KIEV - L’Ucraina, sotto la guida di Volodymyr Zelensky, sta consolidando un ruolo di primo piano come fornitore strategico di competenze militari per gli Stati del Golfo Persico e del Medio Oriente. Al centro della collaborazione vi è il trasferimento di un’esperienza unica maturata sul campo: dal “know-how” tecnologico ai sistemi di difesa avanzati, fino all’addestramento specialistico del personale.
In un recente rapporto condiviso tramite Telegram, il presidente Zelensky ha illustrato i risultati della prima fase di lavoro condotta dal Ministro della Difesa, Rustem Umerov, con i partner mediorientali. “È importante che la competenza militare ucraina venga riconosciuta e che l’esperienza di combattimento dei nostri soldati diventi un elemento fondamentale per la protezione dei nostri partner”, ha dichiarato Zelensky.
Il leader ucraino ha sottolineato come ogni Nazione meriti sicurezza e che l’Ucraina sia pronta a sostenere in modo tempestivo ed efficace chiunque ne supporti l’indipendenza.
La proposta di Kiev non si limita alla protezione dagli attacchi con droni e altri velivoli, ma abbraccia anche la sicurezza delle rotte commerciali. Zelensky ha evidenziato come l’esperienza ucraina nel Mar Nero possa essere applicata con successo ad altre vie marittime di importanza globale, fornendo soluzioni concrete per la risoluzione dei problemi di sicurezza in mare.
L’elenco dei partner con cui l’Ucraina ha già avviato contatti in materia di sicurezza è ampio e in continua espansione. Al momento i canali sono aperti con la regione del Golfo e del Medio Oriente, in particolare con Arabia Saudita, Emirati Arabi Uniti, Qatar, Giordania, Turchia, Siria, Oman, Kuwait e Bahrein.
Nuove istanze formali di collaborazione sono pervenute dall’Iraq, dagli Stati del Caucaso e da diverse nazioni dell’Asia orientale e sudorientale. Il raggio d’azione tocca ora anche il continente africano, da cui sono giunte richieste concrete, mentre parallelamente Kiev sta gettando le basi per accordi di sicurezza ancora più profondi in Europa, con l’obiettivo di raggiungere risultati tangibili già entro la settimana.

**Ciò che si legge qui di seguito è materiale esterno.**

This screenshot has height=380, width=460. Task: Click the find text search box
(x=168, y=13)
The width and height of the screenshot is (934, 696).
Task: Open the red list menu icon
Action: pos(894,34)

Alla fine del suo intervento, Zelensky ha annunciato di aver incaricato il Segretario del Consiglio di Sicurezza e Difesa Nazionale di finalizzare le bozze dei nuovi accordi, preparandoli per la firma ufficiale. “Gloria all’Ucraina!”, ha chiosato il leader di Kiev, ribadendo la determinazione del Paese nel porsi come attore chiave per la stabilità internazionale.